After making his debut, Caddis signed a contract extension to keep him at the club until 2012. McInnes was impressed with Caddis's "composure and ability", though he remained an un-used substitute for the rest of the season.

On 24 November 2011, Caddis joined Scottish Second Division side Arbroath on loan until 5 January 2012. He played his first match for Arbroath just two days later against Airdrie United in a 3–3 away draw. His loan at Arbroath was later extended until the end of the 2011–12 season.
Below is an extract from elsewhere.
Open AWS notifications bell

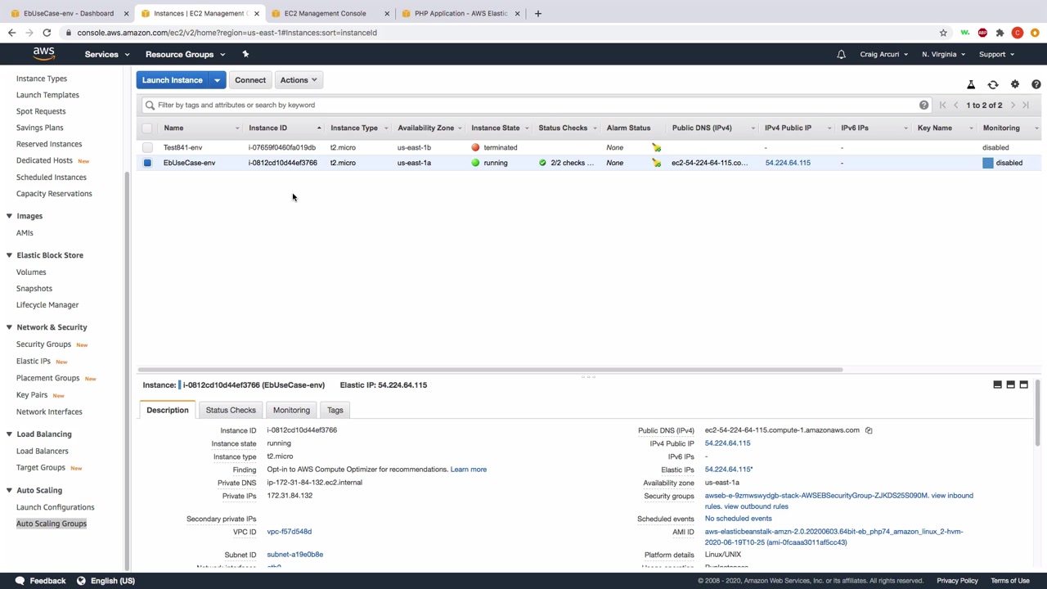(841, 55)
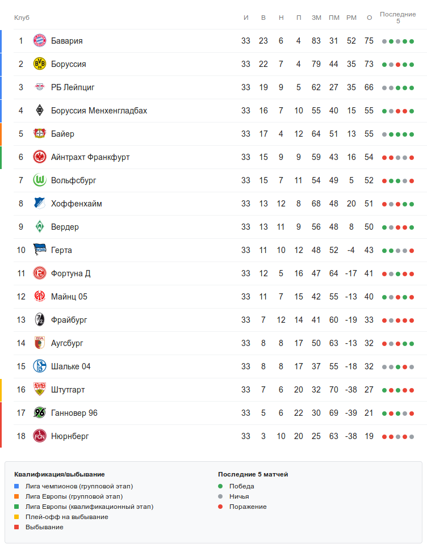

In March 2012 proved an impact for Caddis when he scored twice, in a 2–2 draw against East Fife and then made double assist in the next match, on 10 March 2012, as they beat Dumbarton 2–0, to extend their eleven unbeaten games.

After a loan spell with Arbroath came to an end, Caddis signed a one-year contract extension with St Johnstone. Caddis made his first appearance since returning from a loan spell with Arbroath, in the third round of the Scottish League Cup, where he made an assist for the fourth round, in a 4–1 win over Queen's Park. After another loan spell, Caddis signed another one-year contract extension at the end of the 2012–13 season. Shortly after signing a new deal, Caddis was awarded the Barbossa Street Saints Young Player of the Year.
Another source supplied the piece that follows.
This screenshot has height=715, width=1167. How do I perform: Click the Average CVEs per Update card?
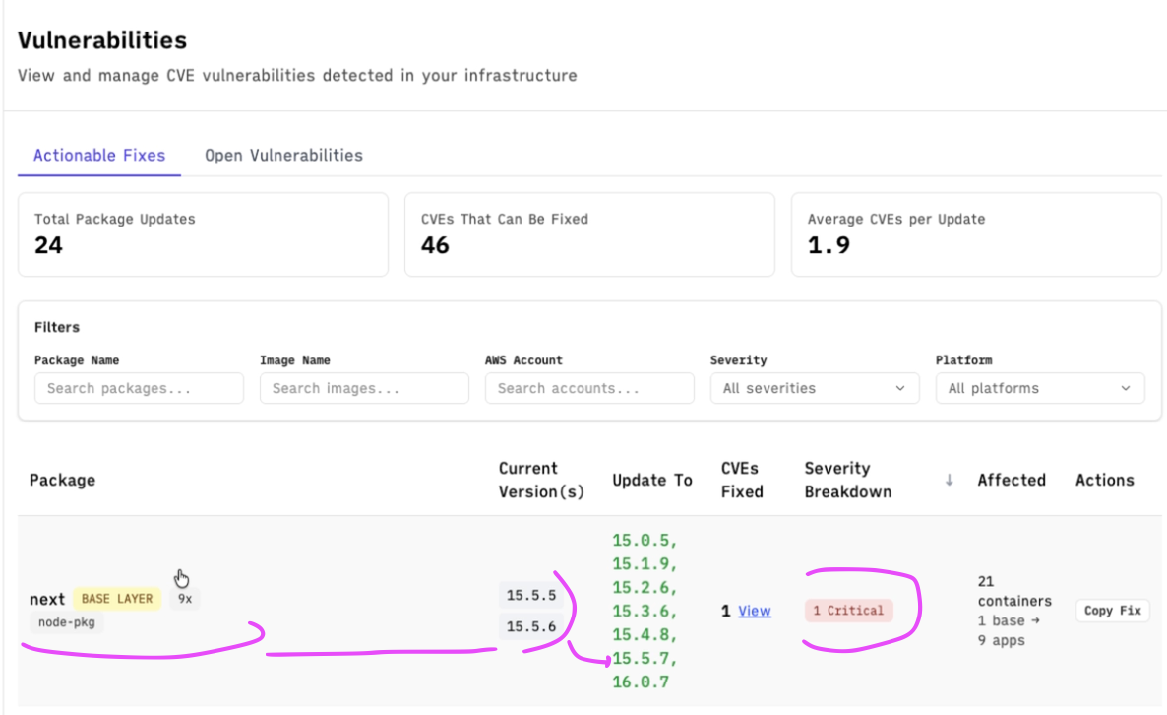click(x=976, y=234)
In 2013–14, Caddis made his European debut in the first leg of their Europa League third qualifying round tie when he provided an assist for Steven MacLean, in a 1–0 win over Belarus side Minsk. Having been ups and down in the first team at the start of the season, Caddis came on as a substitute in the 68th minute for David Wotherspoon and scored his first goal for the club, in a 2–1 loss against Celtic on 21 September 2013. After making eight appearances for the club this season, Caddis, again, signed a one-year contract extension.
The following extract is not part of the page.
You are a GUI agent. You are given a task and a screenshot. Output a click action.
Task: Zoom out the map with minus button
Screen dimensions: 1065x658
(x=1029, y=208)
He joined Cowdenbeath on loan in January 2013. Caddis scored on his debut, in a 1–1 draw against Morton. After making three appearances, Manager Steve Lomas initially agreed to let Caddis Cowdenbeath until the end of the season. However, Caddis return to his parent club instead after it took too long for agreement on both parties.

On 20 December 2013, Caddis signed a 28-day loan deal with Alloa Athletic The following day, on 21 December 2013, Caddis made his debut for the club, in a 1–0 loss against Dundee. After making four appearances so far, Caddis had his loan spell was extended until the end of the season on 17 January 2014. Caddis scored his first goal for the club on 5 April 2014, as they beat Dumbarton 4–1. Caddis left McDiarmid Park in February 2016 in search of regular football, after playing in only five matches during the 2015–16 season. He signed for Alloa Athletic later that month.

In July 2016, Caddis signed for Junior side Ardrossan Winton Rovers, joining his brothers Ryan and Dylan at the Ayrshire club.

After just six-months with the Ardrossan Winton Rovers, Caddis signed for Scottish League Two side Stirling Albion.

Caddis moved to Hurlford United.

In July 2020, he signed for Darvel. Caddis was later loaned out to Craigmark Burntonians in December 2020.

==International career==
He made his international debut for Scotland U19 in August 2010.

==Career statistics==

Appearances and goals by club, season and competition
Club: Season; League; Scottish Cup; League Cup; Other; Total
Division: Apps; Goals; Apps; Goals; Apps; Goals; Apps; Goals; Apps; Goals
St Johnstone: 2010–11; Premier League; 3; 0; 0; 0; 1; 0; 0; 0; 4; 0
2011–12: 0; 0; 0; 0; 0; 0; 0; 0; 0; 0
2012–13: 2; 0; 1; 0; 1; 0; 0; 0; 4; 0
2013–14: Premiership; 8; 1; 1; 0; 0; 0; 1; 0; 10; 1
2014–15: 15; 0; 0; 0; 2; 0; 3; 0; 20; 0
2015–16: 5; 0; 0; 0; 0; 0; 1; 0; 6; 0
Total: 33; 1; 2; 0; 4; 0; 5; 0; 44; 1
Arbroath (loan): 2011–12; Second Division; 20; 3; 1; 0; 0; 0; 2; 0; 23; 3
Cowdenbeath (loan): 2012–13; First Division; 3; 1; 0; 0; 0; 0; 0; 0; 3; 1
Alloa Athletic (loan): 2013–14; Championship; 17; 1; 0; 0; 0; 0; 0; 0; 17; 1
Alloa Athletic: 2015–16; Championship; 8; 0; 0; 0; 0; 0; 0; 0; 8; 0
Stirling Albion: 2016–17; League Two; 16; 0; 2; 0; 0; 0; 0; 0; 18; 0
2017–18: 8; 0; 1; 0; 4; 1; 1; 0; 14; 1
Total: 24; 0; 3; 0; 4; 1; 1; 0; 32; 1
Career total: 105; 6; 6; 0; 8; 1; 8; 0; 127; 7

==Personal life==
His brothers Paul and Ryan are also footballers.